**AUSZUG:**
■ ■ ■

MM: Sehr geehrte Frau Krienen. Wenn man das liest, was andere über Sie schreiben, dann sind Sie nicht nur von einem männlichen Körper in einen weiblichen Gewechselt sondern auch von einer Kommunistin zur Anhängerin von George Bush. Wollen Sie bei Letzterem Herrn Schily übertreffen?

Krienen: Jeder der öffentlich wirkt, muss damit rechnen, dass andere über ihn schreiben, doch davon ist - nicht nur in meinem Fall - der größte Teil falsch. So habe ich mich z.B. in der Kernzeit meiner politischen Tätigkeit nicht als Kommunistin, sondern als "Demokratische Sozialistin" gesehen. Schon als solche war ich aber nie eine Pazifistin und habe aus dieser Position gegen Linke polemisiert, die jeden Konflikt ausschließlich "friedlich" austragen wollen und dabei völlig in Gegensatz zu ihrer eigenen Lehre gerieten. Dies empfand ich als heuchlerisch. Ich lebe aber nicht in den USA und kann somit nicht abschließend entscheiden, für wen ich mich dort als Bürgerin engagieren würde. Derzeit ist es wohl gut, dass die Demokraten Einfluss gewinnen und der Kurs im Irak geändert wird.

Zu Ihrer Eingangsbemerkung: Mein Körper an sich war immer feminin, daran hat sich nichts geändert. Wohl aber notwendigerweise an den Geschlechtsmerkmalen.

MM: In einer Ihrer frühern Ausgaben von Campo de Criptana haben Sie - um es vorsichtig auszudrücken - extrem "islamkritische" Texte veröffentlicht. Heute stehen Sie nicht mehr dazu. Wie kam es zu der Weiterentwicklung?

Krienen: Mir wurde manchmal vorgeworfen, ich sei den arabischen Menschen gegenüber feindlich gesinnt, doch ich habe schon früher immer vehement beteuert, dass dies eine falsche Interpretation meiner Haltung ist. Kritik jedoch muss sein - an allen Erscheinungsformen des Lebens. Doch auch die andere Seite, konkret die pro-israelische, kann mit dieser Kritik nicht leben und diffamiert, statt mit Argumenten zu überzeugen. Mit der Zeit also merkte ich, dass hier eine extrem einseitige Parteinahme von mir gefordert wurde, der ich aber nicht nachkommen konnte, da man in diesem historischen Konflikt nicht schwarz-weiß malen kann. Im Übrigen sind in meinem Magazin, dessen Internetpräsenz ich demnächst aus den besagten Gründen umgestalten werde, immer beide Seiten zu Wort gekommen, wenn ich nur an die Interviews nach den Ereignissen von Madrid denke, deren Folgen ich in der spanischen Hauptstadt direkt erlebte.

MM: Überhaupt scheint Ihr Leben voller extrem erscheinender Weiterentwicklungen zu sein. Währens Sie noch vor wenigen Jahren Teile der Elite des deutschsprachigen Zionismus interviewt haben bzw. pro-zionistischen Kreisen eine Plattform lieferten, stehen Sie jetzt in einem Rechtsstreit mit einem der bekannteste Zionisten Deutschlands. Wie kam es dazu?

■ ■ ■

**AUFGABENTEILE:**
- a) Zitieren Sie aus dem Interview den gesamten Abschnitt von „Zu Ihrer Eingangsbemerkung: Mein“ bis hinunter zu „zu der Weiterentwicklung?“.
- b) Nennen Sie sämtliche Sätze des Interviews, die mit einem Fragezeichen enden.
- c) Führen Sie das Interview mit Frau Krienen von der Stelle an fort, an der es aufhört.
Die nachstehenden Zeilen haben mit dem Interview nichts zu tun.

**GEGEBENE ANGABEN:**
■ ■ ■

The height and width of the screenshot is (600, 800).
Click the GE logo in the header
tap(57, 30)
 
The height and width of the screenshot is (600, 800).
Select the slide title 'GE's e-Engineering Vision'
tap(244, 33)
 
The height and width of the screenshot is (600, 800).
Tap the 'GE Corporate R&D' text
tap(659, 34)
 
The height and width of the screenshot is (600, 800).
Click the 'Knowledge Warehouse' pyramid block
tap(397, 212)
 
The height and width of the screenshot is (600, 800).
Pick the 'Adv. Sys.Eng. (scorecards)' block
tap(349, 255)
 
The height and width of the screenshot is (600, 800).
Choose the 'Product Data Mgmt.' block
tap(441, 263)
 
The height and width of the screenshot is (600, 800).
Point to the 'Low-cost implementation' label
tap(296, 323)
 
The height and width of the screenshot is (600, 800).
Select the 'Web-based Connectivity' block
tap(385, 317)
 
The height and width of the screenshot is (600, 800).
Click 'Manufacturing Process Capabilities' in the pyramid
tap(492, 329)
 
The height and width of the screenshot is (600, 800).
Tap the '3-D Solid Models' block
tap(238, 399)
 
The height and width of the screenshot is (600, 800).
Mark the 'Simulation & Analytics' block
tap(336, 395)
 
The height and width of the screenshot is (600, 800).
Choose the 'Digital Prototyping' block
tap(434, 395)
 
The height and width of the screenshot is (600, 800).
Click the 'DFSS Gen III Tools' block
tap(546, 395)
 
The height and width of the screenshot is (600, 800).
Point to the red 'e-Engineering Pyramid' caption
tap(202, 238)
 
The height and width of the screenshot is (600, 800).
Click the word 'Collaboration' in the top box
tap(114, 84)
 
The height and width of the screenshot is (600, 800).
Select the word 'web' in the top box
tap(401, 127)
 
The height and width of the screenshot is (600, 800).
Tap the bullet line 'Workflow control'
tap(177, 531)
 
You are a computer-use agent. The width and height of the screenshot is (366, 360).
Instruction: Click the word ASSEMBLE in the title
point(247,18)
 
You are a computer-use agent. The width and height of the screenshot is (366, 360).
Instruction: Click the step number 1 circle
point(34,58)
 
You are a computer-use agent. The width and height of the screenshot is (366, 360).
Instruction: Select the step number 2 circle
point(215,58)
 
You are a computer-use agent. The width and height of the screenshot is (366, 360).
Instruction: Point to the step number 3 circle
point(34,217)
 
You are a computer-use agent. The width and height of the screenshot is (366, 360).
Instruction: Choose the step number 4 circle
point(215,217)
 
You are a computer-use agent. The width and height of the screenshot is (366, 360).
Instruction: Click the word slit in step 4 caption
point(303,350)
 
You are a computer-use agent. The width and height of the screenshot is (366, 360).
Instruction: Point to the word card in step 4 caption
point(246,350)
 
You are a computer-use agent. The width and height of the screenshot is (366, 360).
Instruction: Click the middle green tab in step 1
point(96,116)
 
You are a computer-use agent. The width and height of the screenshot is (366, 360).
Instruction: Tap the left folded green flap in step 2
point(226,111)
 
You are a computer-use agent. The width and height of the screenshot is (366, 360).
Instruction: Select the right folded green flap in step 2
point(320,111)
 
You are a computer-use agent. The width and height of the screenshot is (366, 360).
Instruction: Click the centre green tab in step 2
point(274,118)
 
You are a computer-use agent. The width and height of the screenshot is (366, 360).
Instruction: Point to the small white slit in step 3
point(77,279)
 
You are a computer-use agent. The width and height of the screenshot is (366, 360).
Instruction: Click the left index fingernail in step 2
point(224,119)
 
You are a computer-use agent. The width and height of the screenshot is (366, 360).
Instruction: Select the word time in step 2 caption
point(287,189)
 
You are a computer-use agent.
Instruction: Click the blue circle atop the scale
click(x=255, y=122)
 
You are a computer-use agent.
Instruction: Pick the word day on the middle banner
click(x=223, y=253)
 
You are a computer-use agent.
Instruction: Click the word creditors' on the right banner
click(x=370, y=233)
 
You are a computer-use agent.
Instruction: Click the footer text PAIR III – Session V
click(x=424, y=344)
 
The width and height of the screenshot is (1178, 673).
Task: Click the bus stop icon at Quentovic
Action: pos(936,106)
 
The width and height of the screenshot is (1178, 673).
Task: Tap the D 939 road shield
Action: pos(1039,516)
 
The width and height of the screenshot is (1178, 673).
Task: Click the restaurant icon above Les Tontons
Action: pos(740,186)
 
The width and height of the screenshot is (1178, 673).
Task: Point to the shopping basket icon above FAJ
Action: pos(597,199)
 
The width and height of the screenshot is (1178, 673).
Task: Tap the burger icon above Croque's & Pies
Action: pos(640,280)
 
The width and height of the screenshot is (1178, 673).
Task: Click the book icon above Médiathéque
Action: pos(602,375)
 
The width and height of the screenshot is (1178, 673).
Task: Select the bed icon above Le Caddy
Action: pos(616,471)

■ ■ ■

**LÖSUNGEN JE AUFGABE:**
- a)
Zu Ihrer Eingangsbemerkung: Mein Körper an sich war immer feminin, daran hat sich nichts geändert. Wohl aber notwendigerweise an den Geschlechtsmerkmalen.

MM: In einer Ihrer frühern Ausgaben von Campo de Criptana haben Sie - um es vorsichtig auszudrücken - extrem "islamkritische" Texte veröffentlicht. Heute stehen Sie nicht mehr dazu. Wie kam es zu der Weiterentwicklung?

- b)
- Wollen Sie bei Letzterem Herrn Schily übertreffen?
- Wie kam es zu der Weiterentwicklung?
- Wie kam es dazu?

- c)
Krienen: Es ist sehr treffend, wenn Sie von "Weiterentwicklungen" reden. In der Tat scheint es mir notwendig zu sein, nicht stehen zu bleiben und neue Wege zu gehen. Allerdings würde ich an der Frage "zionistisch oder nicht?", diese Weiterentwicklung nicht festmachen wollen, sondern einfach an meiner Haltung, dem fortschreitenden Extremismus eine Absage zu erteilen. Es ist pure Heuchelei immer nur von den eigenen Opfern zu reden, aber die eigenen Taten zu übergehen. Wir müssen aus dem blutigen Spiel gegenseitiger Vorwürfe heraus und Fakten zur Verständigung schaffen. Dazu gehört die Schaffung eines Staates Palästina, eine gerechte Wasser und Bodenpolitik, gegenseitiger und endgültiger Verzicht auf Territoriumsforderung, sowie - mein Vorschlag - die Installation eines paritätisch besetzten Rates um die interstaatlichen Probleme vorgestellter Art zu klären.

Zudem würde ich allen Unbeteiligten zur Zurückhaltung raten. Die vielen Millionen Strategen und Besserwisser, die im Grunde andere Interessen als die Befriedung dieses Prozesses verfolgen, haben meist nur geschadet. Das gilt besonders für das aggressive deutsche Milieu derjenigen, die sich fälschlicherweise "Israel-Solidarität" nennen, aber diesen Konflikt nur zur Etablierung eigener Ziele nutzen will und auch zu nutzen versteht. Aber auch von der muslimischen Seite erwarte ich weltweit, dass sie nicht jeden Konflikt zum Anlass nimmt, um ins Grundsätzliche zu gehen und zu einer friedlichen Haltung findet, ohne den Disput, den sie in der Sache führen will, darüber zu vernachlässigen.

Den angesprochenen Rechtsstreit habe ich nicht gesucht, er wurde mir aufgezwungen. Es gibt Beleidigungen, die kein Mensch, der so etwas wie eine persönliche Ehre hat, akzeptieren kann. Dass ein Publizist, der vorgibt für eine freiheitliche Welt zu kämpfen und seine angeblich so hehren Ideale offenbar mit allen Gewaltmitteln gegen die moslemische Welt durchsetzen will, fortgesetzt mit Worten auf unterstem Niveau schmäht die man eigentlich keinem zumuten will, ist bezeichnend für die in diesem Lande herrschende und geduldete Doppelzüngigkeit.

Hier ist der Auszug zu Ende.